In the context of the present specification, the server process is used to denote a software process, not a hardware computing system or component. The server process may interact directly with any appropriate hardware. In FIG. 1, there is shown an abstract representation of a transaction processing system architecture. A server process is shown, which interacts with a database to obtain and store relevant data. However, the server process may also interact with other hardware components, such as a central processing unit, a network interface, a printer, or any other suitable device.
In a transaction processing system such as the type shown in FIG. 1, a “software bottleneck” may be created in certain circumstances. A software bottleneck occurs where transactions take a relatively long time to be processed, due to an inefficiency in the design of the architecture of a computing system, or due to an error or inefficiency in the implementation of a particular architecture.
A simple type of software bottleneck may occur where a transaction processing system is designed with only a small or limited number of server processes. Server processes are generally single threaded, so only one request may be processed by each server process at any given time, which limits the speed at which a transaction request can be processed. Therefore, if there are many transaction requests and few server processes, a large number of transaction requests will become queued, resulting in a bottleneck. The bottleneck is termed a “software bottleneck” due to the fact that the bottleneck is caused by a deficiency in the software design or implementation.
In the simple example given, the bottleneck may be ameliorated by simply adding more server processes.
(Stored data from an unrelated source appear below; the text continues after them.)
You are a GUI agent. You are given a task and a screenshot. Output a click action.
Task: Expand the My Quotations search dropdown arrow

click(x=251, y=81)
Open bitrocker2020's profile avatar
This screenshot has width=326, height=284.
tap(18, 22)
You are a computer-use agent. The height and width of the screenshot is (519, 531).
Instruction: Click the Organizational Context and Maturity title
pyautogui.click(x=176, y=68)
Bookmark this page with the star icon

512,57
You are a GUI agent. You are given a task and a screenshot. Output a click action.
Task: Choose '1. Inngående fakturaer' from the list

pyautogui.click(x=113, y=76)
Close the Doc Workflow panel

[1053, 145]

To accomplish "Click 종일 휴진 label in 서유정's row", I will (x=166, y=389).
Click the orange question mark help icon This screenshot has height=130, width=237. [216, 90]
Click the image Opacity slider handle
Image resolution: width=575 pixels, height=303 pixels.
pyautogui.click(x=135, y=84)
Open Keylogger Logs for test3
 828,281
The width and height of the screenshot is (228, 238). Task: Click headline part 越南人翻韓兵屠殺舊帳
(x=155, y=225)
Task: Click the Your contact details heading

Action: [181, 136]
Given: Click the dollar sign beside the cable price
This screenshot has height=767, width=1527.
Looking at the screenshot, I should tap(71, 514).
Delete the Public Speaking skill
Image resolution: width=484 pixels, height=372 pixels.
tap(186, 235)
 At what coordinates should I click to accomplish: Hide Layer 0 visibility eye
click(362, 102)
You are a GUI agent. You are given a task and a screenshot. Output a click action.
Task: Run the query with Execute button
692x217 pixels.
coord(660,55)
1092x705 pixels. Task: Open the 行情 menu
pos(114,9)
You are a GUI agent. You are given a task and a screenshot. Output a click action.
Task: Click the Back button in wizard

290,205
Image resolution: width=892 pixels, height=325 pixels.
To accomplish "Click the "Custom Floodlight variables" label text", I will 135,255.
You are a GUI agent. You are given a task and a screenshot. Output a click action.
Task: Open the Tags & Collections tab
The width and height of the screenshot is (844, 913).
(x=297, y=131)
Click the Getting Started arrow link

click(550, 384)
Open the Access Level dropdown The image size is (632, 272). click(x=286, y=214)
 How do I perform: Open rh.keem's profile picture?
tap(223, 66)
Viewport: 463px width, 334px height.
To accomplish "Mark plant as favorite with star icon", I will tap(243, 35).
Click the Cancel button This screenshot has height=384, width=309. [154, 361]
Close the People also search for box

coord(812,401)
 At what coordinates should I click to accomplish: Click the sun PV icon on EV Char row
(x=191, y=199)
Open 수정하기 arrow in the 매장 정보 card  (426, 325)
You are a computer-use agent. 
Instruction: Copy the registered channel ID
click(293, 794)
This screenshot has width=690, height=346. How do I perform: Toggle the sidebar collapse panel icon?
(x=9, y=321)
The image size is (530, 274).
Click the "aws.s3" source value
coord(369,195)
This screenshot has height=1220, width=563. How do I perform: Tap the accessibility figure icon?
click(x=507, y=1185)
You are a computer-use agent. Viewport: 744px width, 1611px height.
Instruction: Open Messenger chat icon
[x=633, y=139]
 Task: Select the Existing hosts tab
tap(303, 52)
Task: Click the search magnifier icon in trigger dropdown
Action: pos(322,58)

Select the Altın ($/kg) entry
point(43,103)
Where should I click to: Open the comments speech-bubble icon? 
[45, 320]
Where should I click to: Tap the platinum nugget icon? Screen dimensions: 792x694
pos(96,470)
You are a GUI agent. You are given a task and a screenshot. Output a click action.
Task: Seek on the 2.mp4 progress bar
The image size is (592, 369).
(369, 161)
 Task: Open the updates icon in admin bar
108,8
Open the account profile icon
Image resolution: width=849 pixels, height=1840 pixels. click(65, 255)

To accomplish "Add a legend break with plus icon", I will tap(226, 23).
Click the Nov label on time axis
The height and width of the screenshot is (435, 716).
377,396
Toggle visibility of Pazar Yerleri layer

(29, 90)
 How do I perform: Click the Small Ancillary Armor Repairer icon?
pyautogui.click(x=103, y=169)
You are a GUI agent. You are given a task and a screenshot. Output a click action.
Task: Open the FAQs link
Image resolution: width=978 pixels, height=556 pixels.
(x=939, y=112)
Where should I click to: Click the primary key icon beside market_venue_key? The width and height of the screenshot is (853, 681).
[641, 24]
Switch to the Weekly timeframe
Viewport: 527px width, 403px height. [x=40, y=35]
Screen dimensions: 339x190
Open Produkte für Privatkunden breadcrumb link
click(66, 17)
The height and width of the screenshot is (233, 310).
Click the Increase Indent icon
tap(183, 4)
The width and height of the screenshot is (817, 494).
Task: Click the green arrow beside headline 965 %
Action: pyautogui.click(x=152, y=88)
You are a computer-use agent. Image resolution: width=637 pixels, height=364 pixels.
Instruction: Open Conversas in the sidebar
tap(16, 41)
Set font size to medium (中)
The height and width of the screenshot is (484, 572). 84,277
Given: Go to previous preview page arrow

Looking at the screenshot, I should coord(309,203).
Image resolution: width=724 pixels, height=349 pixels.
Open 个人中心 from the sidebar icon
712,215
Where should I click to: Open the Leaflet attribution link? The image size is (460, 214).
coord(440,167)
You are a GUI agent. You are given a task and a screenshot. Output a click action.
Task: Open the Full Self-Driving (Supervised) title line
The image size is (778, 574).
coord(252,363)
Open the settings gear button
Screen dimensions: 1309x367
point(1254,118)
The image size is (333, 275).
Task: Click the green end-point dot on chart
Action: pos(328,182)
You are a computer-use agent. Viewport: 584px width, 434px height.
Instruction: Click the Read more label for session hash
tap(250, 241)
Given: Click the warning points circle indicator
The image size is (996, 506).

However, software bottlenecks may also be introduced at a more fundamental level. For example, a programming error, such as the incorrect or inappropriate use of semaphores may result in the introduction of a software bottleneck. Large scale transaction processing systems and/or applications are generally multi threaded, which results in a need to synchronise between different software modules. In order to prevent clashes between different software modules, multitasking systems provide a set of mechanisms (system calls) which allow a process to gain exclusive access to a system resource (eg. a serial port, a physical disc, etc.).
In the systems described herein, the mechanism by which a system gains exclusive access to a system resource is called a semaphore. In other computing systems, they may variously be called locks, mutexes, or critical regions.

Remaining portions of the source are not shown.